(Pixel coordinate grounding data)

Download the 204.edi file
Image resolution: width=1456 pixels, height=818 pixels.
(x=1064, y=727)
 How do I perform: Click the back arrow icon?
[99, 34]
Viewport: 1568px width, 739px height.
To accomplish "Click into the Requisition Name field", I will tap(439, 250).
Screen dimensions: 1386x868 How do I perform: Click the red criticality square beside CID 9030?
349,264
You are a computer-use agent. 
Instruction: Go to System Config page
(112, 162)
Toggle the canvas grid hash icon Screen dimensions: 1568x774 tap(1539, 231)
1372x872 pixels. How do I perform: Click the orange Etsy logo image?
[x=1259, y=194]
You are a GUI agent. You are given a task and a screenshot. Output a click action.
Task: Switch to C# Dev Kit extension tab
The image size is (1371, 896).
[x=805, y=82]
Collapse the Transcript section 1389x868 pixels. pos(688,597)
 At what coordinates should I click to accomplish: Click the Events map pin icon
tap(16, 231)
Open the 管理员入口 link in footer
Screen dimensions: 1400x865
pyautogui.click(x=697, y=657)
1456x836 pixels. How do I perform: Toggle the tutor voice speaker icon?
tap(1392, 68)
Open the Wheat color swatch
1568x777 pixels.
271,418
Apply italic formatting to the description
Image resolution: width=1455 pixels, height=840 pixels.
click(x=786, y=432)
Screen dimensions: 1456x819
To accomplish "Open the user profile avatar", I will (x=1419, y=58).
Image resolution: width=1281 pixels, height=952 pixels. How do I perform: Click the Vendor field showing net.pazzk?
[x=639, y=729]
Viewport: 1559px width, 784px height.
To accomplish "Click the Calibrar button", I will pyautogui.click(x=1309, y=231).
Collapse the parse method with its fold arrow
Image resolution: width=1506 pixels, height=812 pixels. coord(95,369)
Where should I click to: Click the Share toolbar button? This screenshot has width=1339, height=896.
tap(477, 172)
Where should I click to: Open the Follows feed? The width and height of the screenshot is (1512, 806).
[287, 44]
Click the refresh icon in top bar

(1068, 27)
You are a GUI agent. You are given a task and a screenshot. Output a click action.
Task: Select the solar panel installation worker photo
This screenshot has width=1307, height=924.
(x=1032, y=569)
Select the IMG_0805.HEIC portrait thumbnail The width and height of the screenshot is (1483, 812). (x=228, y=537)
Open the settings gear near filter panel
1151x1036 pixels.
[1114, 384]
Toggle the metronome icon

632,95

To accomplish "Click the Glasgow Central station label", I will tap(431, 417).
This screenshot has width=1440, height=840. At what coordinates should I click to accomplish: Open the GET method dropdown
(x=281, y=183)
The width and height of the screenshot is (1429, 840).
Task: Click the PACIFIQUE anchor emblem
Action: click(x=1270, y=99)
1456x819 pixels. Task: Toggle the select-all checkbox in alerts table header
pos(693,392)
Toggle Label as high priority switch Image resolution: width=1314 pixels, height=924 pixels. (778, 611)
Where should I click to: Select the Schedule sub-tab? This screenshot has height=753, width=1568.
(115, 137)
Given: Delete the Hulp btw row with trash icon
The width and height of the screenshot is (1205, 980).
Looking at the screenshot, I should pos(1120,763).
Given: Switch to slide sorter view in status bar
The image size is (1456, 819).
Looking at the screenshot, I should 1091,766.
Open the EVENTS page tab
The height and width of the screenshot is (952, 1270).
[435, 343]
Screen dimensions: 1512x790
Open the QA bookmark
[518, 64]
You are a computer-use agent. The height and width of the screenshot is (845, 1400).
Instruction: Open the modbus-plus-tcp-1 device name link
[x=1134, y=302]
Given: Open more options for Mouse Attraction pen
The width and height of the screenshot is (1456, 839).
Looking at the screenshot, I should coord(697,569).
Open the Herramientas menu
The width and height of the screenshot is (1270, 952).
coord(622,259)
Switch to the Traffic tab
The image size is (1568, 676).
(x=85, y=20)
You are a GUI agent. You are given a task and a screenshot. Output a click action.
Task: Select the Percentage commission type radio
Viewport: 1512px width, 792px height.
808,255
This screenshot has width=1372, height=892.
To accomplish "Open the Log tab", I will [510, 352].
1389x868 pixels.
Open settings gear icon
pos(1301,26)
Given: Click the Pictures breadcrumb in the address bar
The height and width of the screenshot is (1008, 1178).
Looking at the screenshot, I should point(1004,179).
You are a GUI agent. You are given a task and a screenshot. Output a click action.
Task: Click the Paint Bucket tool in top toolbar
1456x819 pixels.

» **Directions for this task**:
Your answer must contain every line of the records, exactly.

» **Task response**:
Download the 204.edi file
Image resolution: width=1456 pixels, height=818 pixels.
(x=1064, y=727)
 How do I perform: Click the back arrow icon?
[99, 34]
Viewport: 1568px width, 739px height.
To accomplish "Click into the Requisition Name field", I will tap(439, 250).
Screen dimensions: 1386x868 How do I perform: Click the red criticality square beside CID 9030?
349,264
You are a computer-use agent. 
Instruction: Go to System Config page
(112, 162)
Toggle the canvas grid hash icon Screen dimensions: 1568x774 tap(1539, 231)
1372x872 pixels. How do I perform: Click the orange Etsy logo image?
[x=1259, y=194]
You are a GUI agent. You are given a task and a screenshot. Output a click action.
Task: Switch to C# Dev Kit extension tab
The image size is (1371, 896).
[x=805, y=82]
Collapse the Transcript section 1389x868 pixels. pos(688,597)
 At what coordinates should I click to accomplish: Click the Events map pin icon
tap(16, 231)
Open the 管理员入口 link in footer
Screen dimensions: 1400x865
pyautogui.click(x=697, y=657)
1456x836 pixels. How do I perform: Toggle the tutor voice speaker icon?
tap(1392, 68)
Open the Wheat color swatch
1568x777 pixels.
271,418
Apply italic formatting to the description
Image resolution: width=1455 pixels, height=840 pixels.
click(x=786, y=432)
Screen dimensions: 1456x819
To accomplish "Open the user profile avatar", I will (x=1419, y=58).
Image resolution: width=1281 pixels, height=952 pixels. How do I perform: Click the Vendor field showing net.pazzk?
[x=639, y=729]
Viewport: 1559px width, 784px height.
To accomplish "Click the Calibrar button", I will pyautogui.click(x=1309, y=231).
Collapse the parse method with its fold arrow
Image resolution: width=1506 pixels, height=812 pixels. coord(95,369)
Where should I click to: Click the Share toolbar button? This screenshot has width=1339, height=896.
tap(477, 172)
Where should I click to: Open the Follows feed? The width and height of the screenshot is (1512, 806).
[287, 44]
Click the refresh icon in top bar

(1068, 27)
You are a GUI agent. You are given a task and a screenshot. Output a click action.
Task: Select the solar panel installation worker photo
This screenshot has width=1307, height=924.
(x=1032, y=569)
Select the IMG_0805.HEIC portrait thumbnail The width and height of the screenshot is (1483, 812). (x=228, y=537)
Open the settings gear near filter panel
1151x1036 pixels.
[1114, 384]
Toggle the metronome icon

632,95

To accomplish "Click the Glasgow Central station label", I will tap(431, 417).
This screenshot has width=1440, height=840. At what coordinates should I click to accomplish: Open the GET method dropdown
(x=281, y=183)
The width and height of the screenshot is (1429, 840).
Task: Click the PACIFIQUE anchor emblem
Action: click(x=1270, y=99)
1456x819 pixels. Task: Toggle the select-all checkbox in alerts table header
pos(693,392)
Toggle Label as high priority switch Image resolution: width=1314 pixels, height=924 pixels. (778, 611)
Where should I click to: Select the Schedule sub-tab? This screenshot has height=753, width=1568.
(115, 137)
Given: Delete the Hulp btw row with trash icon
The width and height of the screenshot is (1205, 980).
Looking at the screenshot, I should pos(1120,763).
Given: Switch to slide sorter view in status bar
The image size is (1456, 819).
Looking at the screenshot, I should 1091,766.
Open the EVENTS page tab
The height and width of the screenshot is (952, 1270).
[435, 343]
Screen dimensions: 1512x790
Open the QA bookmark
[518, 64]
You are a computer-use agent. The height and width of the screenshot is (845, 1400).
Instruction: Open the modbus-plus-tcp-1 device name link
[x=1134, y=302]
Given: Open more options for Mouse Attraction pen
The width and height of the screenshot is (1456, 839).
Looking at the screenshot, I should coord(697,569).
Open the Herramientas menu
The width and height of the screenshot is (1270, 952).
coord(622,259)
Switch to the Traffic tab
The image size is (1568, 676).
(x=85, y=20)
You are a GUI agent. You are given a task and a screenshot. Output a click action.
Task: Select the Percentage commission type radio
Viewport: 1512px width, 792px height.
808,255
This screenshot has width=1372, height=892.
To accomplish "Open the Log tab", I will [510, 352].
1389x868 pixels.
Open settings gear icon
pos(1301,26)
Given: Click the Pictures breadcrumb in the address bar
The height and width of the screenshot is (1008, 1178).
Looking at the screenshot, I should point(1004,179).
You are a GUI agent. You are given a task and a screenshot. Output a click action.
Task: Click the Paint Bucket tool in top toolbar
1456x819 pixels.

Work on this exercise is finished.